[Opening SUPPLIED TEXT section]

Today I learned that a little thing called patience can really go a long way, especially in marriage. Buzzbee is the sweetest man in the world but today I was irritated. Not really with him, but just the stress of everything going on at the moment and me not communicating clearly. The interesting thing is that the message at church was all about communication. How important it is in marriages and other relationships. To help each other grow we need to communicate these things to each other in a loving, kind way.
The analogy Dr. Bracy gave today was great. He is a little on the heavier side and his doctor was a fat man. And he loved him. Not once did this overweight doctor tell Doc Bracy that he needed to lose weight. Well that doctor moved out of town and Dr. Bracy had to get a new one. Unfortunately the new doctor was skinny and did notice Dr.Bracy's weight and wanted him to lose some of it.
This is just like in marriages. If we were both fat doctors, neither of us would say anything about the issue. But we are to help each grow, become more balanced and become better for God's purpose.
I found this incredibly exciting! Buzzbee is going to help me be a better person and grow in Christ and I will help him with the strength and guidance God gives us.
So back to where my patience, or lack there of, comes in. Buzzbee is a little more laid back than me.. actually suprising because I have always been very very laid back. But since about 2 years ago I have slowly become more uptight and losing my patience quicker. I think it had to do with roommates in college. Not to say I didn't love living with the girls I have in the past, I really did! but I think growing up I had always been super laid back, easy going and patient because no one really tested my patience except my brother maybe.
After living with people in close proximity I had to compromise the way I wanted to do things, or listen to others tell me how or what I should do. Those were the college years. Now that I married things are a lot smoother but I do tend to get uptight. I do lose my patience, but I do not have a temper. I have never had a temper but losing my patience results in either saying something I didn't really mean or a tear fest.
Today it was a tear fest. I felt overwhelmed with the work I have ahead of me and the unknown. It's a little unlike me to fear what is coming next but today I felt it. I know God has gone ahead of me each day and knows what's ahead. "When he brings out his own sheep, he goes before them: and the sheep follow him, for they know his voice." John 10: 4.
But today I needed that reminder. Buzzbee was the one to remind me of God's faithfulness and that everything would get done so not to worry. The point at which I lost my patience I just cried and cried. Buzzbee just let me get it all out and held me. He's wonderful.
So today was a great example of helping each other become more balanced. I needed to relax a little and Buzzbee was that example and helped me when I needed to chill out. I also have come to realize that I need to spend more time in prayer and ask God to help me with these flaws of mine.
That's all for now. I will post about the dinner in a little bit.

[Closing SUPPLIED TEXT section]
[Opening MATERIAL SHOWN section]

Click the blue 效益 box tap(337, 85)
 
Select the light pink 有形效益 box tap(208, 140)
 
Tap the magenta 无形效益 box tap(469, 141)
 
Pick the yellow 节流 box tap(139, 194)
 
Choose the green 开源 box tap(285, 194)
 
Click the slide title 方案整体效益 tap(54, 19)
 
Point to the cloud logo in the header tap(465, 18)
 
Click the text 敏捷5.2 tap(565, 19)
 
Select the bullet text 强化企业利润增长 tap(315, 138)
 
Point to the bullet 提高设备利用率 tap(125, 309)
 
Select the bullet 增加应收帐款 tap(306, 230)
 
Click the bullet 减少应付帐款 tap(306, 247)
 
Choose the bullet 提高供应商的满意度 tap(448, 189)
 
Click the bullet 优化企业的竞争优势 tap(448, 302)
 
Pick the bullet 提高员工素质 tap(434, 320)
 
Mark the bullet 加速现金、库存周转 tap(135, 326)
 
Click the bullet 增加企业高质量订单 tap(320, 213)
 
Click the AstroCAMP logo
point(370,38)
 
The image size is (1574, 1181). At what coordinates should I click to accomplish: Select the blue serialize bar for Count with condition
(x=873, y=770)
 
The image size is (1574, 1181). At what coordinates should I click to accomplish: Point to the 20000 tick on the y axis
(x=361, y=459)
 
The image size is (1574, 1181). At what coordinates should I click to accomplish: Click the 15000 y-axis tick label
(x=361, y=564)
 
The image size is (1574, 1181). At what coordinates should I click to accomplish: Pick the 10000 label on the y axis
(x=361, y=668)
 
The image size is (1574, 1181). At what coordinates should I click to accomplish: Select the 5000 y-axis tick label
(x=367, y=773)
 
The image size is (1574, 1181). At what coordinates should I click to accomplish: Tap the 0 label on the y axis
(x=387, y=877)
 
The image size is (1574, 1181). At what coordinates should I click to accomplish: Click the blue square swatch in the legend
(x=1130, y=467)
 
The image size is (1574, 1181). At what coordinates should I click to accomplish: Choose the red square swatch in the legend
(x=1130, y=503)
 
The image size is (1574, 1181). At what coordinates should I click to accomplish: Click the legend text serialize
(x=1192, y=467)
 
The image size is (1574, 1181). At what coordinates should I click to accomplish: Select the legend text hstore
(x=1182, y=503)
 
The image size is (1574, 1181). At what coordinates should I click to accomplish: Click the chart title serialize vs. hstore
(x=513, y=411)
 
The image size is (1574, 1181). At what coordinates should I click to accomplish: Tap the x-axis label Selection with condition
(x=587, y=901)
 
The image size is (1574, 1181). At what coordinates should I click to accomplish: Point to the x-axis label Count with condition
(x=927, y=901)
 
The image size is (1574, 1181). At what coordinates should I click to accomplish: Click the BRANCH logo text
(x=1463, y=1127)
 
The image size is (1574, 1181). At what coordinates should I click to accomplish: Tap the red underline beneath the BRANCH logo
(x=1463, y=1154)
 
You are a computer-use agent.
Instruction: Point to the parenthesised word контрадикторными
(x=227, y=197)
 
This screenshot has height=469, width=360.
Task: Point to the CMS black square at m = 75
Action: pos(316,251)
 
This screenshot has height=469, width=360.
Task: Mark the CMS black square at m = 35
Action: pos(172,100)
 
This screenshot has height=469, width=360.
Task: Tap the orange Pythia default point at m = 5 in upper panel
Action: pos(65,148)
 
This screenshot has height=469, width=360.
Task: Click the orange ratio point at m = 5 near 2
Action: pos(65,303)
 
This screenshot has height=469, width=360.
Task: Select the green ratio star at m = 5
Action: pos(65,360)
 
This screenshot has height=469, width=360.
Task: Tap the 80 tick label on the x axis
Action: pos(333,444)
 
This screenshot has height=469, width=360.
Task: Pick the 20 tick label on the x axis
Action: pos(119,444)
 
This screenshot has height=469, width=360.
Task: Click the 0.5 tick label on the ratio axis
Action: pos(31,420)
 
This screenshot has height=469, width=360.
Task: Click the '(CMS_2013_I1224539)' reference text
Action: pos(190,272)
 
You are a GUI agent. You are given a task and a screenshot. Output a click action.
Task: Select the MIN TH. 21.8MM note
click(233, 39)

[Closing MATERIAL SHOWN section]

TASK TO COMPLETE:
Reproduce the blog post on patience in marriage in full, word for word.

SOLUTION FOR THIS PROBLEM:
Today I learned that a little thing called patience can really go a long way, especially in marriage. Buzzbee is the sweetest man in the world but today I was irritated. Not really with him, but just the stress of everything going on at the moment and me not communicating clearly. The interesting thing is that the message at church was all about communication. How important it is in marriages and other relationships. To help each other grow we need to communicate these things to each other in a loving, kind way.
The analogy Dr. Bracy gave today was great. He is a little on the heavier side and his doctor was a fat man. And he loved him. Not once did this overweight doctor tell Doc Bracy that he needed to lose weight. Well that doctor moved out of town and Dr. Bracy had to get a new one. Unfortunately the new doctor was skinny and did notice Dr.Bracy's weight and wanted him to lose some of it.
This is just like in marriages. If we were both fat doctors, neither of us would say anything about the issue. But we are to help each grow, become more balanced and become better for God's purpose.
I found this incredibly exciting! Buzzbee is going to help me be a better person and grow in Christ and I will help him with the strength and guidance God gives us.
So back to where my patience, or lack there of, comes in. Buzzbee is a little more laid back than me.. actually suprising because I have always been very very laid back. But since about 2 years ago I have slowly become more uptight and losing my patience quicker. I think it had to do with roommates in college. Not to say I didn't love living with the girls I have in the past, I really did! but I think growing up I had always been super laid back, easy going and patient because no one really tested my patience except my brother maybe.
After living with people in close proximity I had to compromise the way I wanted to do things, or listen to others tell me how or what I should do. Those were the college years. Now that I married things are a lot smoother but I do tend to get uptight. I do lose my patience, but I do not have a temper. I have never had a temper but losing my patience results in either saying something I didn't really mean or a tear fest.
Today it was a tear fest. I felt overwhelmed with the work I have ahead of me and the unknown. It's a little unlike me to fear what is coming next but today I felt it. I know God has gone ahead of me each day and knows what's ahead. "When he brings out his own sheep, he goes before them: and the sheep follow him, for they know his voice." John 10: 4.
But today I needed that reminder. Buzzbee was the one to remind me of God's faithfulness and that everything would get done so not to worry. The point at which I lost my patience I just cried and cried. Buzzbee just let me get it all out and held me. He's wonderful.
So today was a great example of helping each other become more balanced. I needed to relax a little and Buzzbee was that example and helped me when I needed to chill out. I also have come to realize that I need to spend more time in prayer and ask God to help me with these flaws of mine.
That's all for now. I will post about the dinner in a little bit.